The film gets better when they actually cross over
into the Infected Zone — and Edwards unexpectedly turns out to be one director
who actually tried to copy the Val Lewton approach to horror and make it work
in a modern context. For much of the film we hear the monster aliens but we don’t actually see them —
and when we finally do see them
it’s generally in a background of dark or fog, much the way producer George Pal
and director Byron Haskin “teased” us with the appearance of the Martians in
the 1953 War of the Worlds.
They’re shown, all right — with modern-day digital effects you can do a
surprisingly convincing alien monster even on a $15,000 budget — but it’s hard
to get too much of a make on just what they are: they appear to be lobster-like
body with multiple snake-like limbs that double for propulsion and
manipulation, and they’re huge but also oddly delicate — powerful enough to
overturn a truck and kill a four-year-old child therein in one of the film’s
most chilling scenes, but also literally afraid of the dark (trapped inside a convenience store and menaced by
one of the things, Samantha gets it to go away by unplugging the store’s
security TV monitor.
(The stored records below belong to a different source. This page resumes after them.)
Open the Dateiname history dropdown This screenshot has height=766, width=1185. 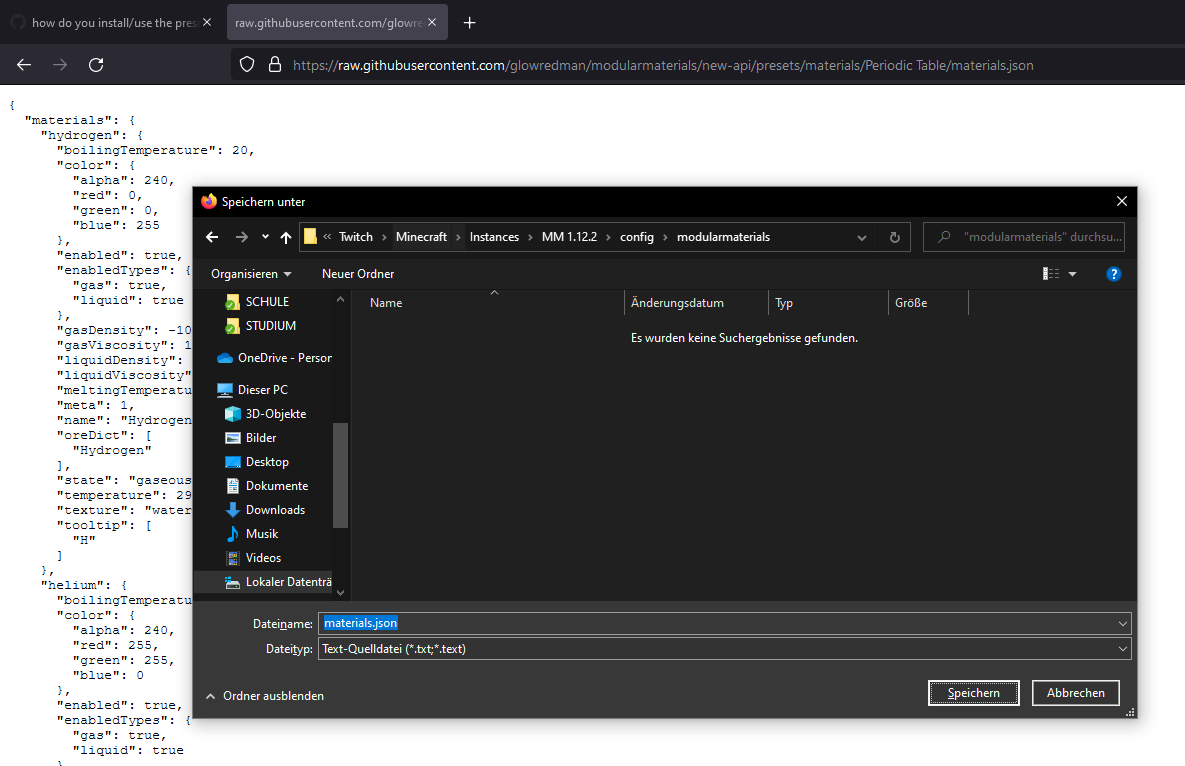click(1122, 623)
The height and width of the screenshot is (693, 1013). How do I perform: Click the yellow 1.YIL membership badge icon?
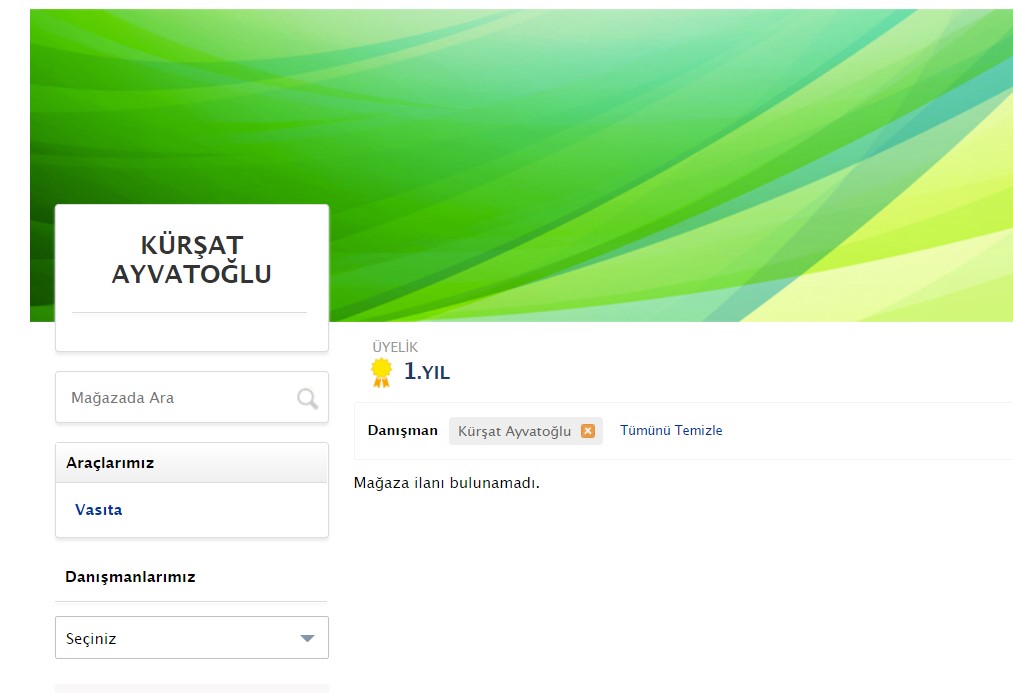pyautogui.click(x=379, y=370)
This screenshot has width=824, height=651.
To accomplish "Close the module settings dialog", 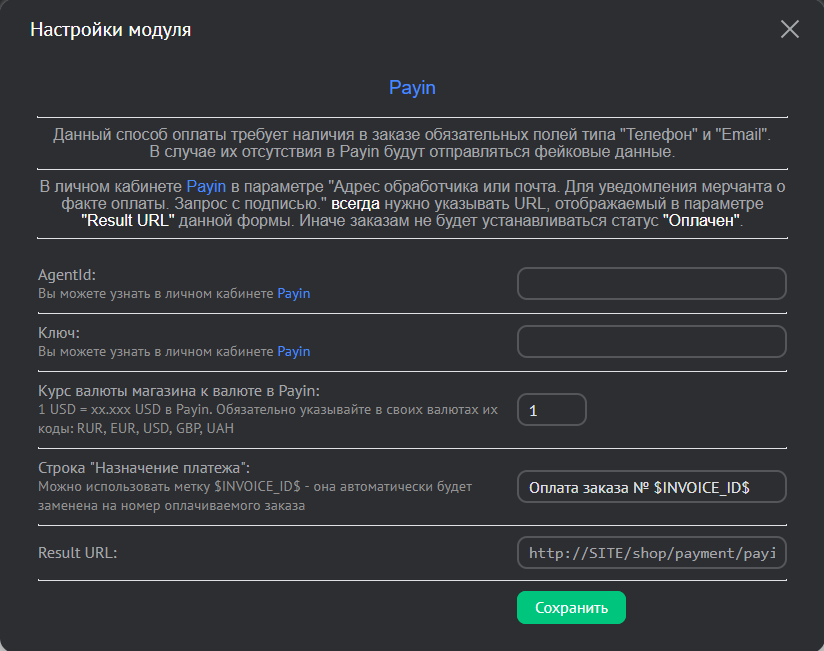I will 790,29.
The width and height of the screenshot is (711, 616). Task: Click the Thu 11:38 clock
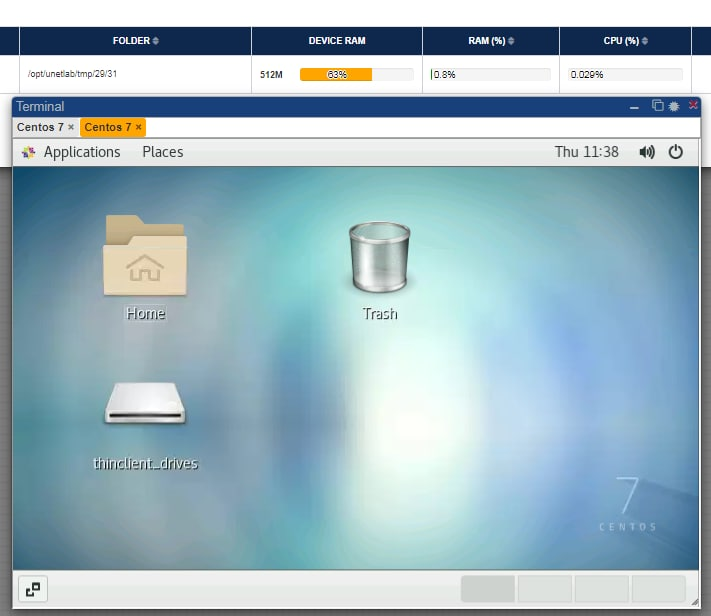(586, 152)
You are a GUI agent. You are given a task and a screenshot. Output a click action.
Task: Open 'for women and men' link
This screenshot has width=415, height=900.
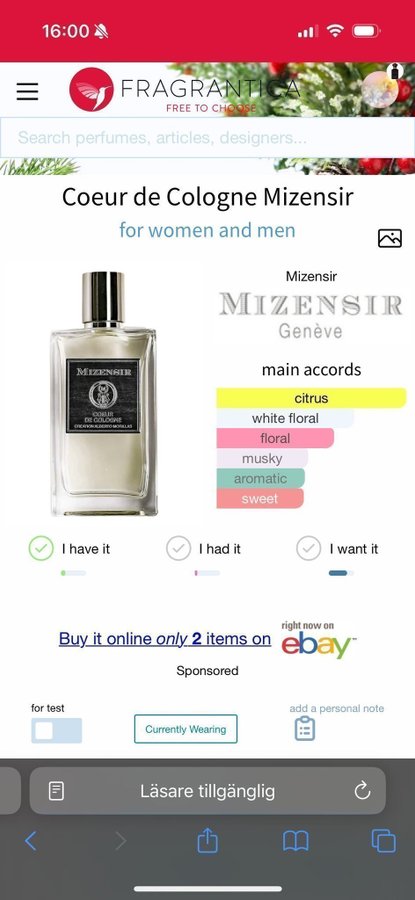click(207, 230)
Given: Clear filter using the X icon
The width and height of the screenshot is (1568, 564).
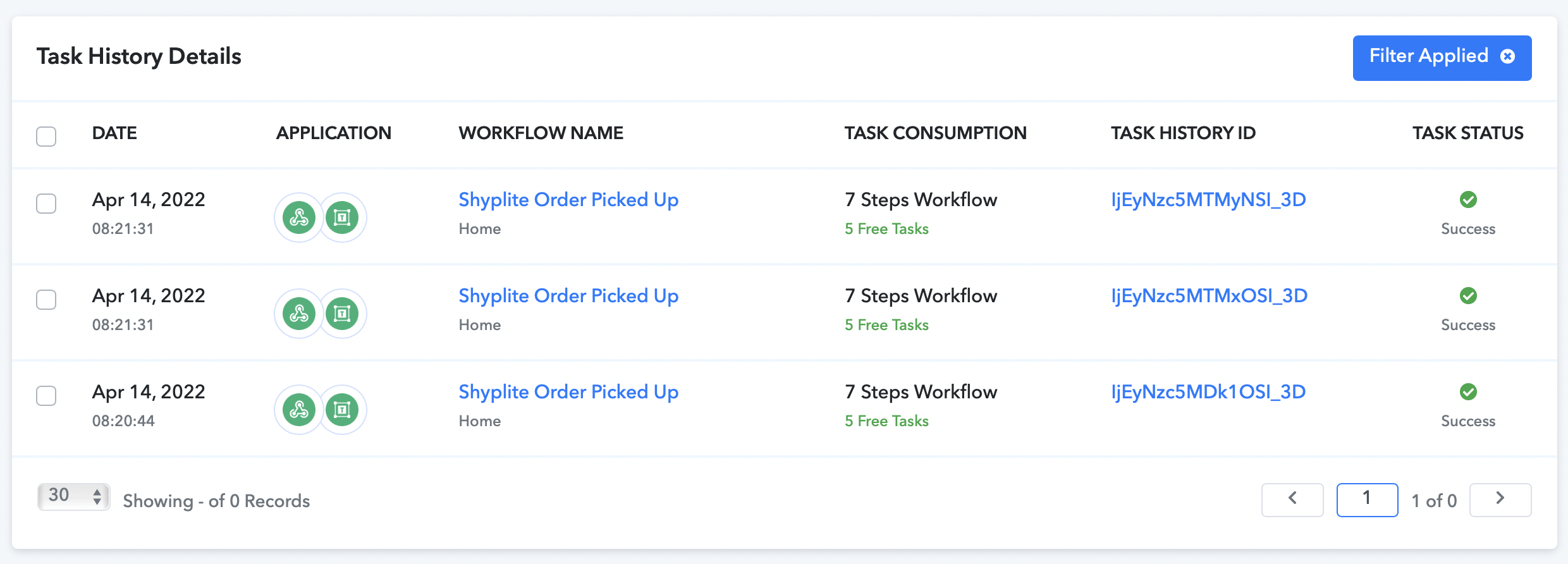Looking at the screenshot, I should click(1508, 56).
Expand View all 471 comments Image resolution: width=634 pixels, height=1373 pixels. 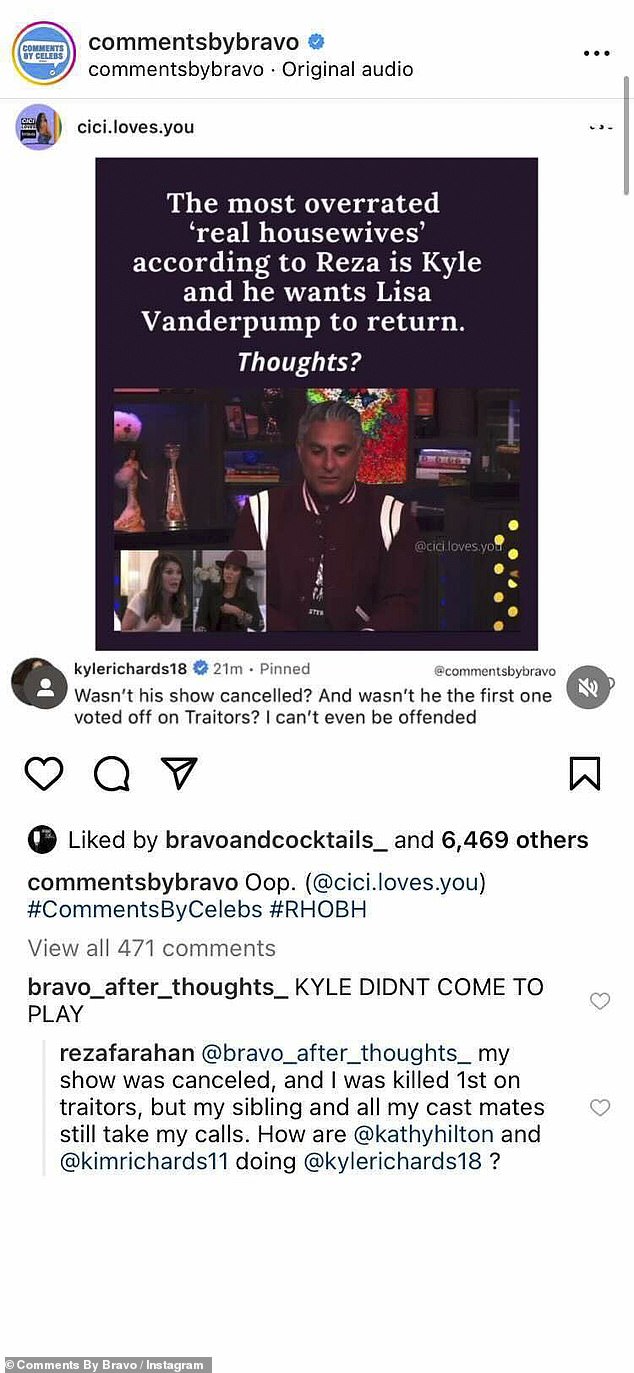coord(152,948)
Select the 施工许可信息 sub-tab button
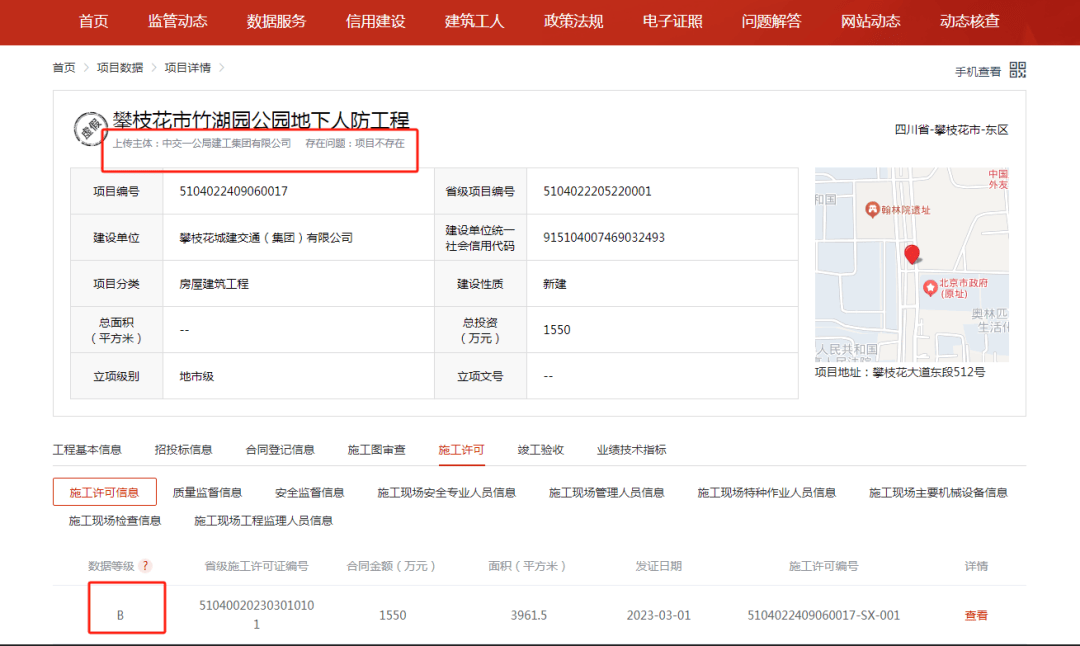1080x646 pixels. point(105,492)
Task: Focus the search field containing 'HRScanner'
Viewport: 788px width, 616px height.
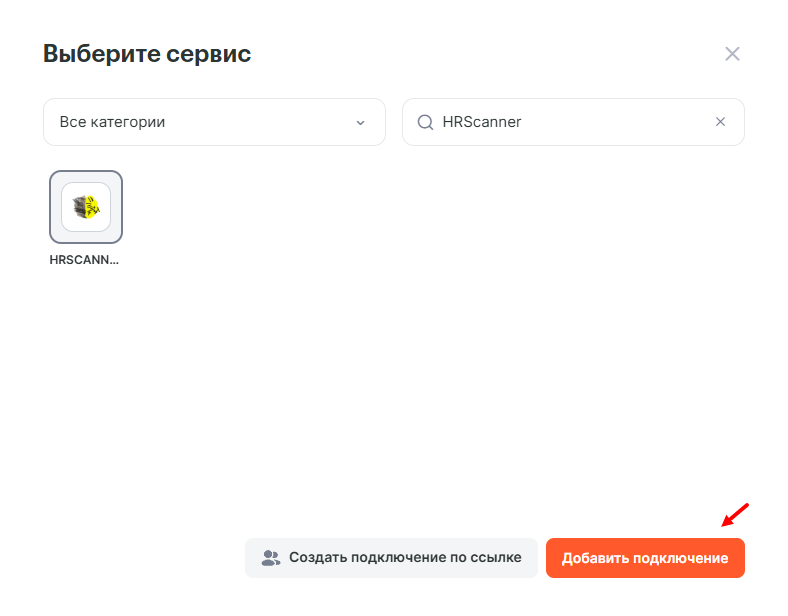Action: (572, 122)
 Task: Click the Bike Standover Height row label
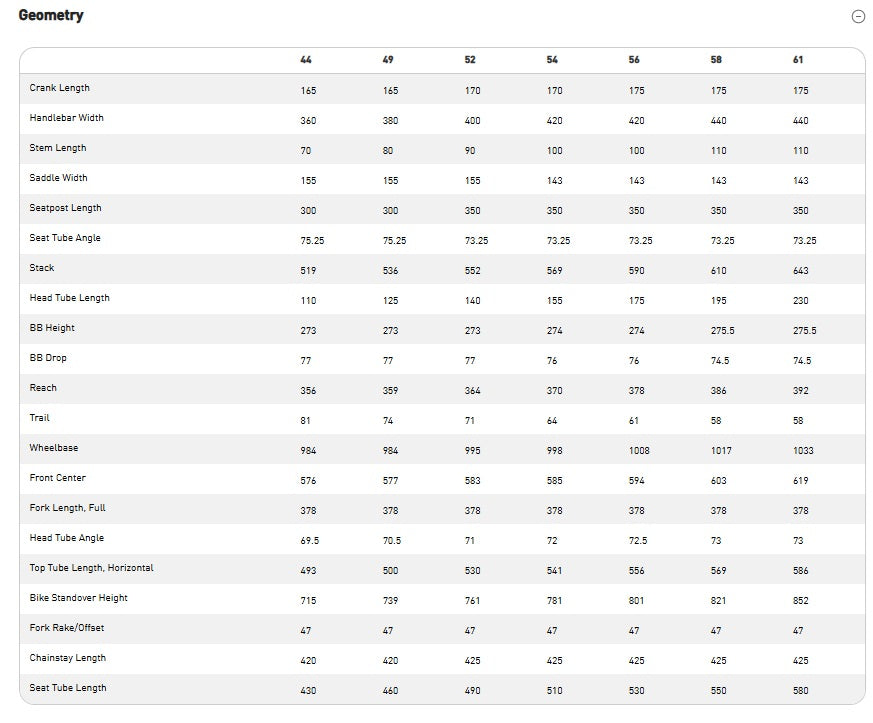pyautogui.click(x=79, y=598)
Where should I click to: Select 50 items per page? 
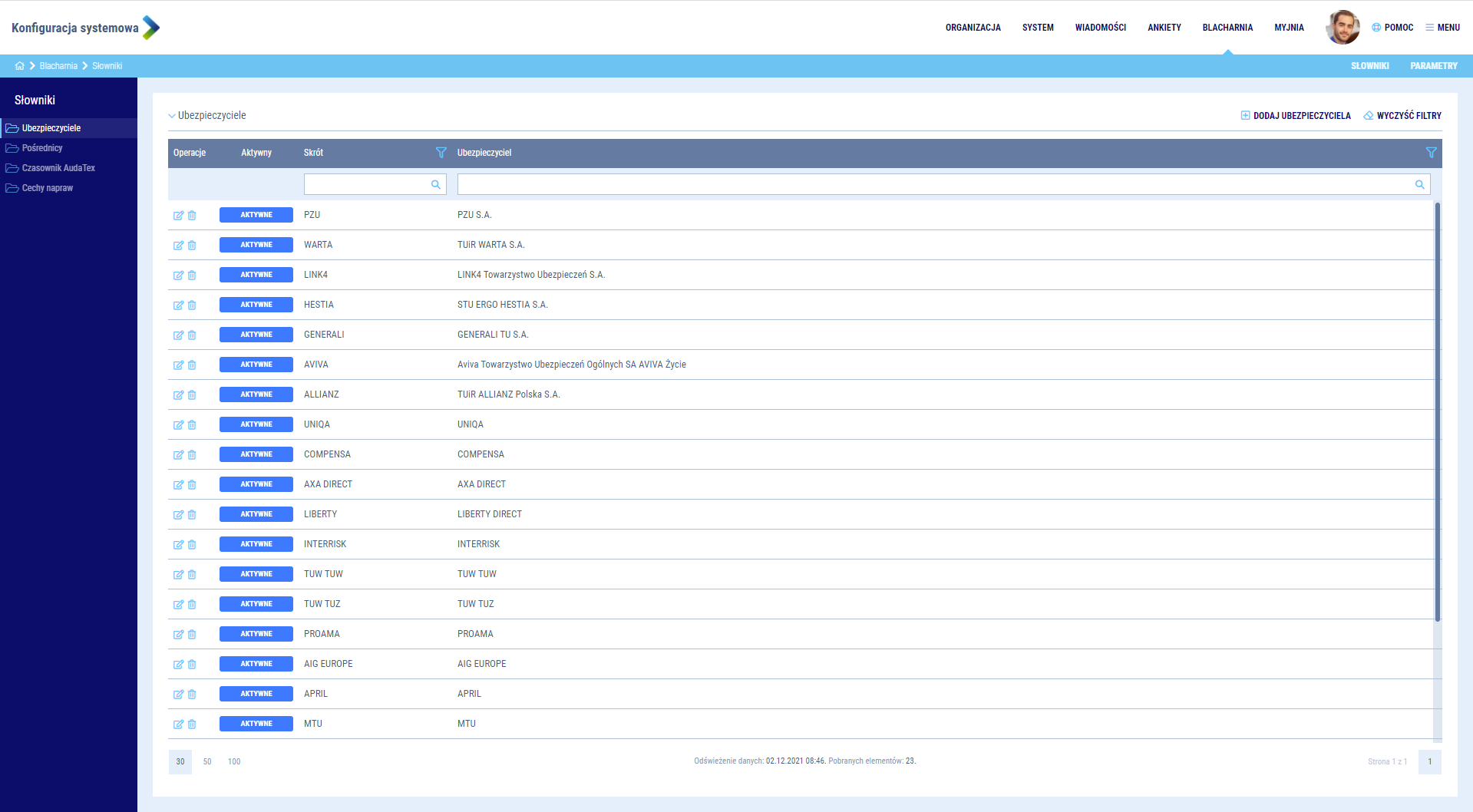click(207, 762)
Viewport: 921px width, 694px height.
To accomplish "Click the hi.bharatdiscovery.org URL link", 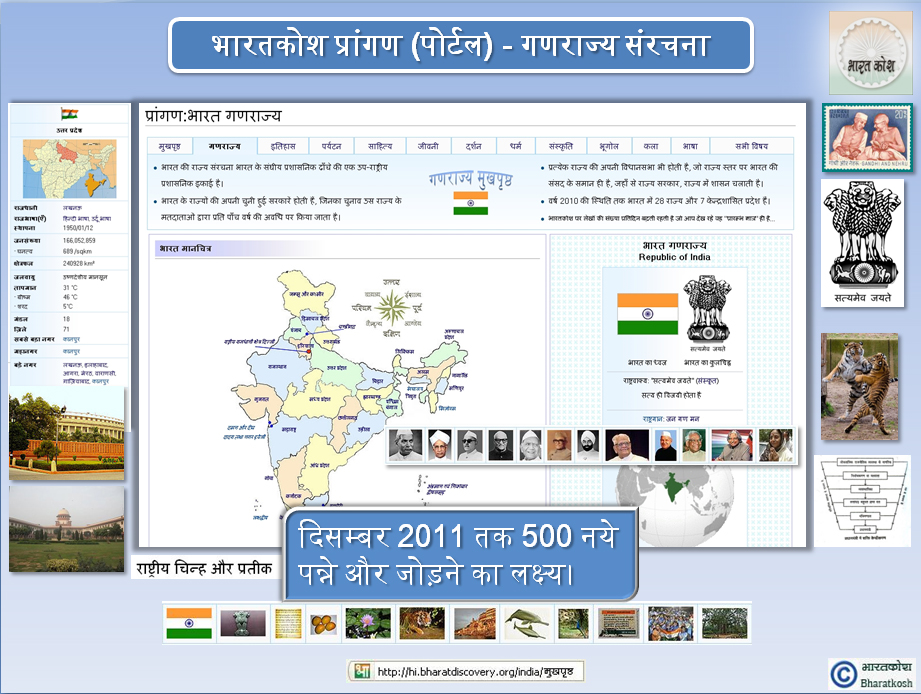I will [466, 671].
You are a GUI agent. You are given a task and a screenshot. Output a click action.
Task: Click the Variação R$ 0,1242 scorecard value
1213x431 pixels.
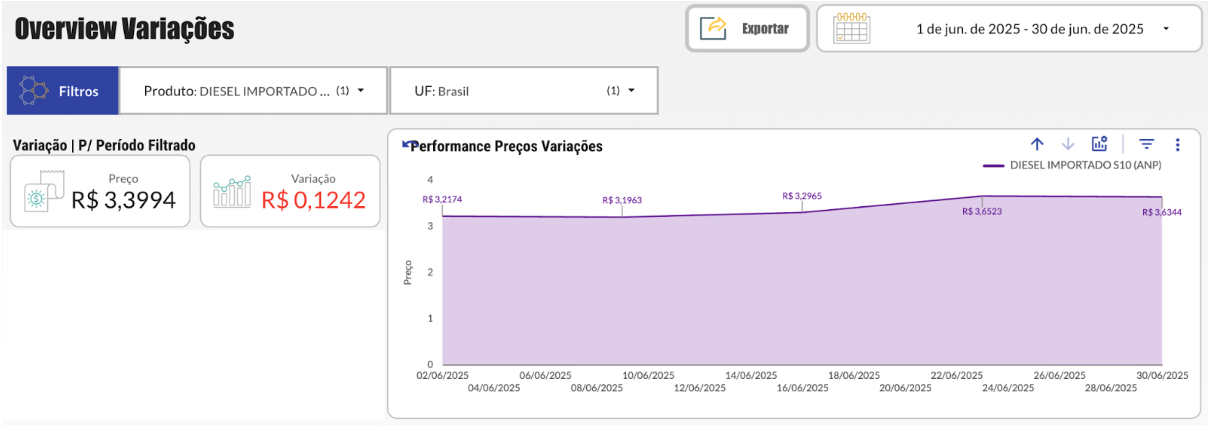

When I’ve seen Wes Craven’s films (which is rarely) I’ve
had the feeling that Craven should have lived in the 1940’s and had Lewton as
his producer — he’s certainly talented enough to scare audiences with
Lewton-style indirection, but he’s also aware enough of what his market wants from his genre to oblige them and splash blood all over the screen in his final
reels. Well, Gareth Edwards did in Monsters what Wes Craven and other potentially talented
modern-day horror directors haven’t dared: he made a Val Lewton movie for the
2010’s, and as far as the horror elements are concerned he made it surprisingly
well. Edwards is also a director with a spectacular visual eye — even though he
had to cobble together a landscape from Texas, Mexico, Guatemala and Costa Rica
to do it (one key scene takes place on the ruin of the Mayan temple at Yaxha,
Guatemala, though we’re told it’s on the U.S.-Mexico border — where there
aren’t any Mayan ruins: the big ones in Mexico are on the Yucatán peninsula);
the film is full of spectacular twilight scenes and cruel beauties of nature
that contrast vividly with what the story is about, particularly the Avatar-like sequences of the monster aliens attaching
themselves to trees and literally budding off them with an unearthly light.
But
what’s beautiful and what works about Monsters can’t make up for what doesn’t work about it, particularly the weak leads (we’ve
seen some cheap modern-day movies with people who could act quite well, but
this isn’t one of them) and the failure of Edwards to give us much of a reason
to care about these people. Monsters
has some thinly veiled elements of social commentary — when Kaulder sees the
huge fence that has been built across the U.S.-Mexico border to keep the
monsters out it’s hard not to
think of the ferocious agitation of people on the Right to build a similar
fence to keep the so-called “illegal aliens” out (though a “trivia” post on
imdb.com claims that Edwards said that was not his intent), and the final scene is a chilling one
in which just as Kaulder and Samantha kissed (which seems more a bow to movie
convention than any serious plot turn; they haven’t shown each other one jot of
either physical or emotional attraction all movie until that point), they’re
greeted by a team of U.S. soldiers in trucks whom they’ve been told were going
to rescue them … and instead arrest them. But a story that involves putting
your leads in mortal danger can’t work unless you can get the audience to root
for them to survive — and that means making them, if not totally heroic, at
least sufficiently sympathetic that viewers will like them and want to see them
live, which the makers of The African Queen did and Gareth Edwards did not.